### Required action
Pick up the forum thread about reaching any Rubik's Cube position in exactly 20 moves and keep writing it from the point where it stops.

[[ Excerpted passage open ]]

Sorry if I am speaking out of ignorance, but what is the simple proof that picking up *exactly 20* random moves in HTM can give you any reachable Rubik's Cube configuration?

Of course it's not true in QTM because half of all the configurations is at even distance, and other half is at odd distance. So if you do, say, 26 random QTM moves, you cannot get position solvable in 25 QTM moves.

*Edit*: And what if only "canonical" sequences are allowed? Can any configuration be reached in this case?

- Bulat


----------



## Ton (Nov 15, 2012)

AustinReed said:


> Humans are never random. That's not going to be a "random" scramble.
> 
> Plus, what if you pick 16, then 18?



Very true, that was one of the reason the Brits broke the German Enigma code , the key was generated by the operator....
To generate a real random sequence is not that simple as it sounds.... even the basic random generators are not random enough


----------



## cuBerBruce (Nov 15, 2012)

stannic said:


> Sorry if I am speaking out of ignorance, but what is the simple proof that picking up *exactly 20* random moves in HTM can give you any reachable Rubik's Cube configuration?
> 
> Of course it's not true in QTM because half of all the configurations is at even distance, and other half is at odd distance. So if you do, say, 26 random QTM moves, you cannot get position solvable in 25 QTM moves.
> 
> ...



If a position is 20f*, it obviously can be generated by a 20f maneuver. If a position is less than 20f*, you can expand it using trivial identies (e.g. U = U' U2) to get to 20 moves. And no position is more than 20f*. I made no claim that the same goes for canonical maneuvers, or even if just consecutive moves of the same layer are disallowed. And, of course, it's definitely not the case for QTM.


----------



## IQubic (Nov 16, 2012)

But, CubeTimer give hard enough scrambles for me to solve.


----------



## qqwref (Nov 16, 2012)

cuBerBruce said:


> If a position is 20f*, it obviously can be generated by a 20f maneuver. If a position is less than 20f*, you can expand it using trivial identies (e.g. U = U' U2) to get to 20 moves. And no position is more than 20f*. I made no claim that the same goes for canonical maneuvers


I would be quite interested in seeing a 19f* (or less? 19 seems the most plausible) position with no 20f solutions. I wonder if there's any way of trying to search for this other than by generating random scrambles and exhaustively checking all 20-move solutions.



IQubic said:


> But, CubeTimer give hard enough scrambles for me to solve.

[[ Excerpted passage closed ]]
[[ Data excerpt open ]]

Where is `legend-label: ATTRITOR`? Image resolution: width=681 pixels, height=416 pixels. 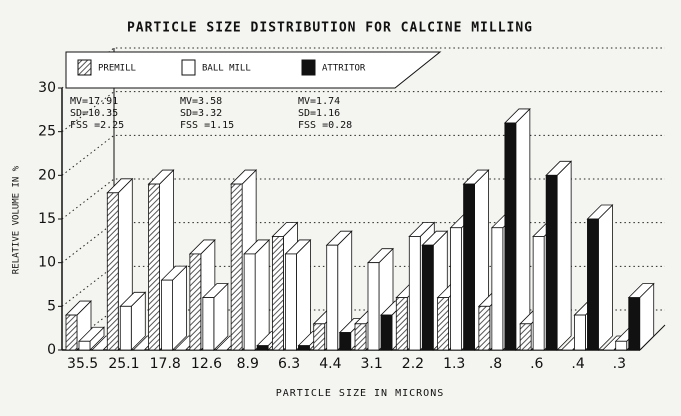
legend-label: ATTRITOR is located at coordinates (344, 69).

[[ Data excerpt closed ]]

### Output of the exercise
Sure they might be "hard enough", but it's still true that the hardest scrambles are less likely, so your times might be better than they should be. It really starts to matter when you can build blocks and plan two steps ahead in inspection, so it makes sense that you wouldn't be at this level yet.


----------



## IQubic (Nov 16, 2012)

Well alright, Can you refer me to a good scambler and timer.


----------



## qqwref (Nov 16, 2012)

I personally use http://www.qqtimer.net/ but there are plenty of others out there. Search around


----------



## Herbert Kociemba (Nov 16, 2012)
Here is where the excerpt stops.